Seconde partie
On a vu dans la première partie de cet article qu’on pouvait s’appuyer sur un « mot-socle » – une phrase, une idée –, pour le prolonger de façon à créer une histoire fluide et logique en une succession de paragraphes assurant une narration cohérente à notre récit. Une autre technique consiste, à partir de ce qu’on pourrait nommer un paragraphe-source, à présenter un thème central qu’on va ensuite décliner en sous-parties. Cela repose peu ou prou sur un principe identique, à la différence notable que le paragraphe-source possède des visées plus ambitieuses dans les développements du sujet qu’il expose…
La répartition
Le paragraphe-source
Mettons que vous décidiez de mettre en avant un thème particulier à un moment donné de votre récit. Il s’agira de quelque chose dont vous désirez entretenir le lecteur en profondeur, dans le détail. Avant de vous lancer, il faut déjà vous assurer qu’une corrélation subsiste avec le contexte global de votre histoire. En théorie, si votre séquencier a été soigneusement élaboré, on peut considérer que ça va être le cas. Ceci acquis, il vous faut déterminer de quelle façon vous allez organiser la gestion de votre thème central au gré des paragraphes.
L’îlot narratif
La particularité de ce thème central réside en effet dans l’exploration de ses divers aspects au gré du nombre de paragraphes, voire de pages, qu’on lui dédie. Cette répartition, outre les opportunités qu’elle fournit à l’auteur d’exploiter au mieux le potentiel de son sujet, lui donne aussi l’occasion d’enchâsser dans une unité romanesque une sorte d’îlot narratif reconnaissable par son unicité tout en se fondant harmonieusement dans un paysage littéraire plus vaste. Dans l’exemple que j’ai choisi pour illustrer ce procédé, ces conditions sont réunies de façon admirable par Patrick Süskind.
Le pivot rattaché
À la différence du mot-socle servant de ressort à votre pensée pour en garantir la continuité jusqu’à la conduire à son terme et passer à autre chose, trouvant là sa limite, le paragraphe-source peut très bien conditionner la suite du roman. Dans Le Parfum, Süskind a utilisé le premier meurtre de son singulier antihéros comme acte fondateur. Le crime initial qu’il commet rattache ainsi naturellement le thème central de son paragraphe-source au récit, en le transformant même en l’un des pivots principaux du livre, à savoir l’apprentissage du métier de parfumeur par Jean-Baptiste Grenouille :
« Qu’à l’origine de cette splendeur il y ait eu un meurtre, il n’est pas sûr qu’il en ait été conscient, et cela lui était parfaitement indifférent. L’image de la jeune fille de la rue des Marais, son visage, son corps, il était déjà incapable de s’en souvenir. Car enfin, il avait conservé d’elle et s’était approprié ce qu’elle avait de mieux : le principe de son parfum. »

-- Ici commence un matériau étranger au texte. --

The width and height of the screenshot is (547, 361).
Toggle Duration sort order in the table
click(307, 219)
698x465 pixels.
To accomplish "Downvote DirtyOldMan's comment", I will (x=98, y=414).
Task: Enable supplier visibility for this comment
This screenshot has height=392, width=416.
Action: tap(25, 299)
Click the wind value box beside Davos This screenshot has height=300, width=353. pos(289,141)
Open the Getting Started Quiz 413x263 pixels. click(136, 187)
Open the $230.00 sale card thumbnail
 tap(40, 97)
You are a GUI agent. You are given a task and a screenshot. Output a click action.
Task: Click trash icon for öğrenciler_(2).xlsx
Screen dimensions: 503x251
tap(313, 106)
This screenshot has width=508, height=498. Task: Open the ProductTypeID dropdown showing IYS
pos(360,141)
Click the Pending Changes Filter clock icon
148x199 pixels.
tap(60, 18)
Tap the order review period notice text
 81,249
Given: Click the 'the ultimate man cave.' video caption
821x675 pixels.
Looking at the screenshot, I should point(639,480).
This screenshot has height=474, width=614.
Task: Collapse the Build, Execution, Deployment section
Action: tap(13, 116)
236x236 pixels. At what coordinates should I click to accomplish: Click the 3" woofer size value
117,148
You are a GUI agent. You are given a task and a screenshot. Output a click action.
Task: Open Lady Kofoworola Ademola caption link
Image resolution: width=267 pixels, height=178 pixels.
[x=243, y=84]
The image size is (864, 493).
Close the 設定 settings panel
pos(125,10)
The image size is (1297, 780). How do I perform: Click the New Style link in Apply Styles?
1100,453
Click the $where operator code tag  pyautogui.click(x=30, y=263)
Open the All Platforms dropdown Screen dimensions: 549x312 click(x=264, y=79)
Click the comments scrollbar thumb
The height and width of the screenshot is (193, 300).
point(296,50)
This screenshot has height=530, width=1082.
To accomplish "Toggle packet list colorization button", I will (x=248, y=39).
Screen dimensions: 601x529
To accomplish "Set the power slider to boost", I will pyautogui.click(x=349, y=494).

Les fragrances capiteuses du thème central
L’immonde perfection
Je précise ne rien divulgâcher en apprenant ce crime à ceux n’ayant pas encore lu ce nectar littéraire – précipitez-vous tant qu’il en reste dans le flacon ! –, car la quatrième de couverture nous dépeint d’emblée Jean-Baptiste tel un monstre, ce qu’il est par sa nature d’une violence froide, à la fois dénuée d’émotion et méticuleuse, si l’on peut dire. L’absence de remords se fond ici dans l’atteinte d’un objectif d’une beauté suprême. La complexité de ce personnage dans ce qu’il a d’immonde jusqu’à la recherche d’une perfection extatique est l’un des intérêts du roman.
La révélation
L’idée qui prime dans cet extrait est le fait que Grenouille ait trouvé sa voie à travers l’assouvissement de son effroyable pulsion, comme annoncé quelques lignes plus tôt dans la prodigieuse évocation faite par Süskind de la révélation éprouvée par le meurtrier une fois son forfait accompli. Il est de ces paragraphes qu’on souhaiterait enfleurer et en presser délicatement la poire afin d’en nébuliser une brume d’inspiration :
« Il avait trouvé la boussole de sa vie à venir. Et comme tous les scélérats de génie à qui un événement extérieur trace une voie droite dans le chaos de leur âme, Grenouille ne dévia plus de l’axe qu’il croyait avoir trouvé à son destin. Il comprenait maintenant clairement pourquoi il s’était cramponné à la vie avec autant d’obstination : il fallait qu’il soit un créateur de parfums. Et pas n’importe lequel. Le plus grand parfumeur de tous les temps. »
Le sillage olfactif du thème central
Pour ce faire, Grenouille apprendra son métier auprès de Baldini, parfumeur sur le déclin officiant sur le Pont-au-Change. Leur rencontre, l’enseignement de tout ce que le maître a appris et que son élève connaît d’instinct, bien que dépourvu de la moindre méthode et sans même savoir ce qu’est une formule, va constituer la ligne narrative fluide du thème central – son sillage olfactif. Paragraphe après paragraphe, page après page, chapitre après chapitre, le cœur du roman commence ici à embaumer en permettant à Grenouille par les compositions capiteuses qu’il va élaborer d’enivrer les plus hautes sphères de la société parisienne de son talent d’assassin floral.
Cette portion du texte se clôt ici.